_Task objective:_ Retype the lines below exactly, but only those from the line that has "Where should I" through the line that has "700x599 pixels.". Omit every picture.

Stored records:
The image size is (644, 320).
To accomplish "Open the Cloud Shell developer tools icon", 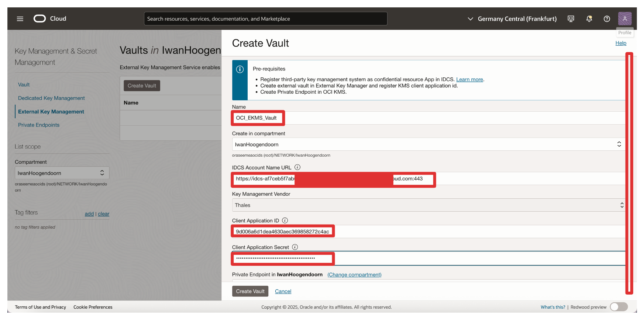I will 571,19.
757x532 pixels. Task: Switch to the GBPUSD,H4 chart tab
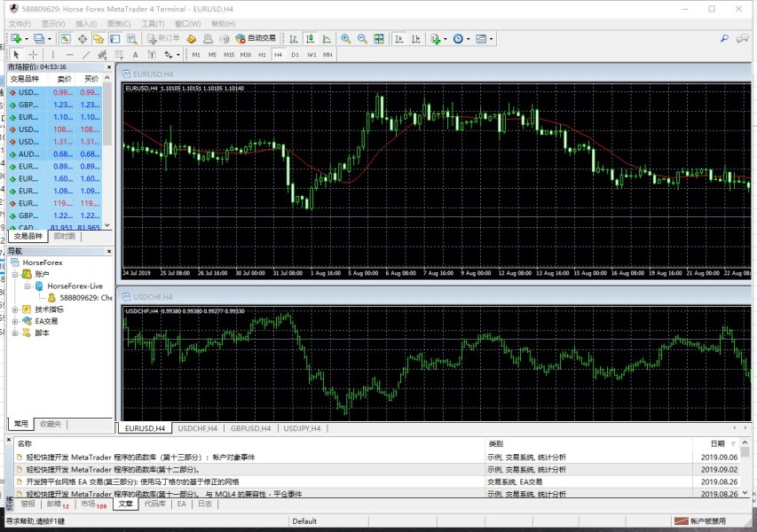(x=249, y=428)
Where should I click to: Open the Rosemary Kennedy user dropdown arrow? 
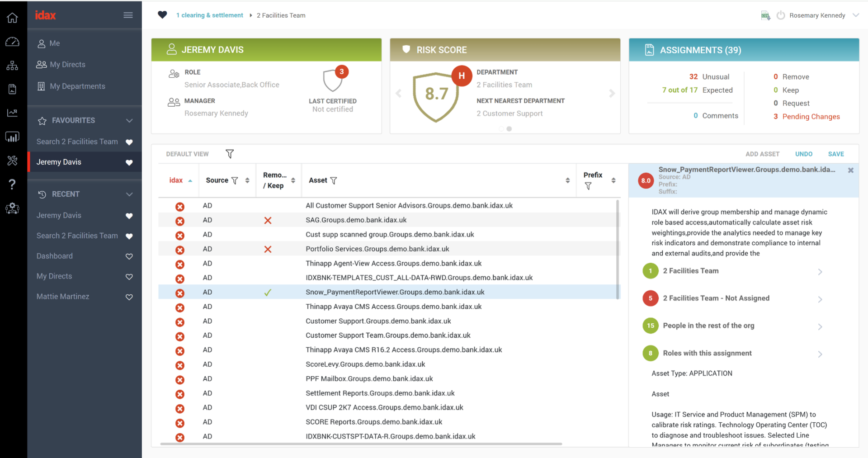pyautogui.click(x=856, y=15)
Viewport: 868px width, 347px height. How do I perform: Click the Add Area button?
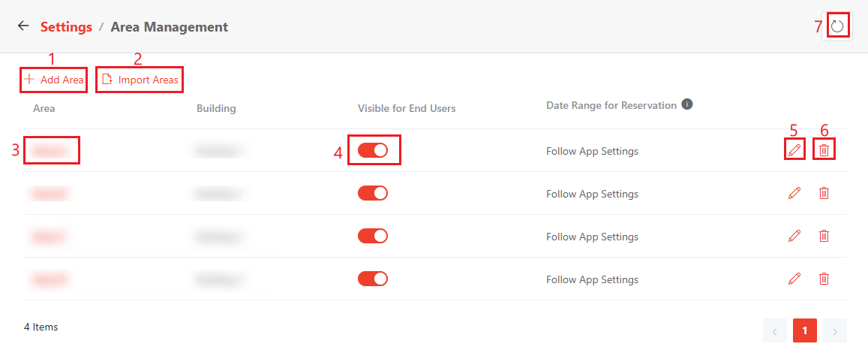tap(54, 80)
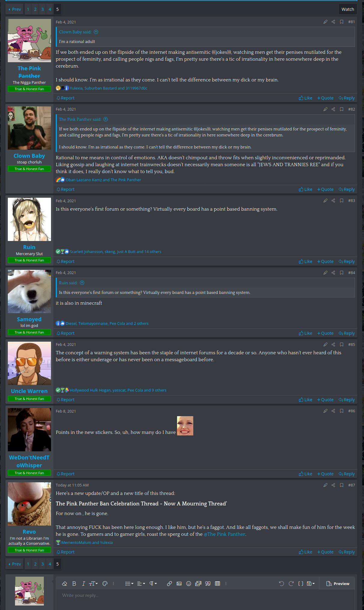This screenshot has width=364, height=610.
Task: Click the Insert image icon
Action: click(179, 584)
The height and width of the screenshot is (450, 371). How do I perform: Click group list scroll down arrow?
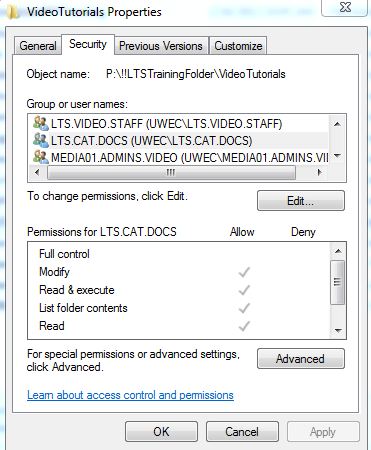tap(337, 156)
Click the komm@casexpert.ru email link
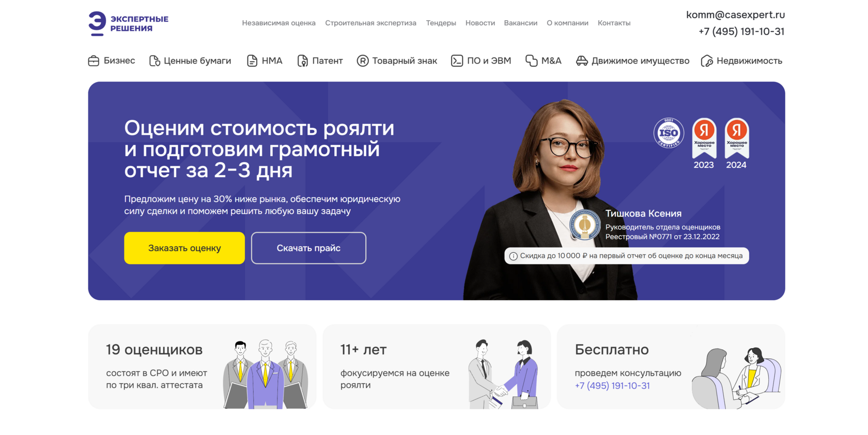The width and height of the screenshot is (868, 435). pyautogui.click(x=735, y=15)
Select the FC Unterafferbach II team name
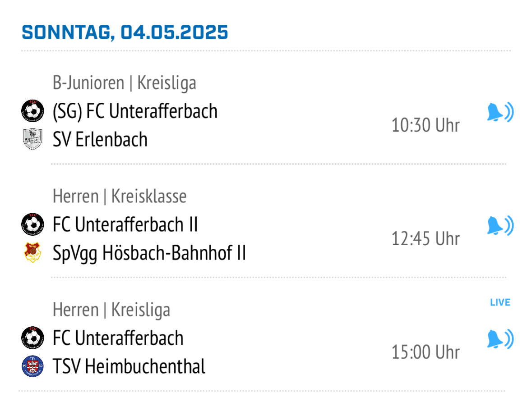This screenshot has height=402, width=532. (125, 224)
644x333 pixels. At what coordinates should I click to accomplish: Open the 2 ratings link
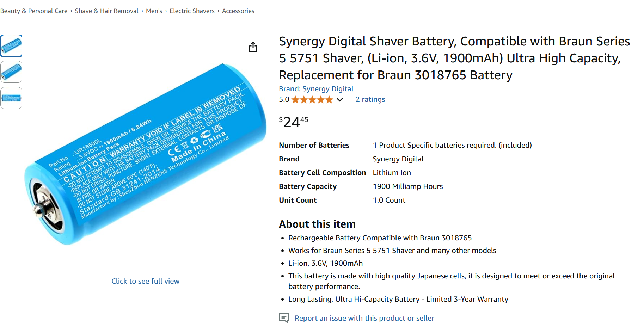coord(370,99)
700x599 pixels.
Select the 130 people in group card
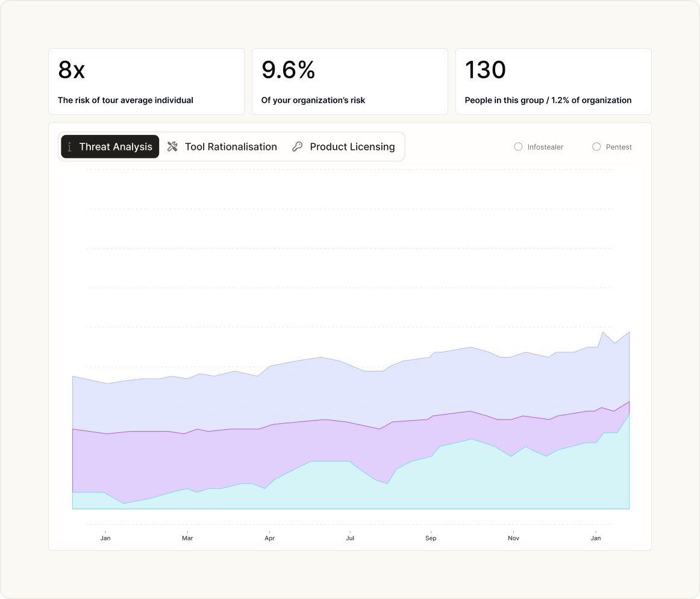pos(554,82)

_Answer section:_
Where should I click to: Open the Rosemary Kennedy user dropdown arrow? 
pyautogui.click(x=856, y=15)
Viewport: 868px width, 347px height. How do I perform: Click the Add Area button?
tap(54, 80)
This screenshot has width=364, height=610.
Task: Click the Insert image icon
Action: click(179, 584)
The height and width of the screenshot is (450, 371). How do I perform: Click group list scroll down arrow?
tap(337, 156)
Click the komm@casexpert.ru email link
The width and height of the screenshot is (868, 435). pyautogui.click(x=735, y=15)
Select the FC Unterafferbach II team name
This screenshot has height=402, width=532. (125, 224)
644x333 pixels. At what coordinates should I click to accomplish: Open the 2 ratings link
coord(370,99)
700x599 pixels.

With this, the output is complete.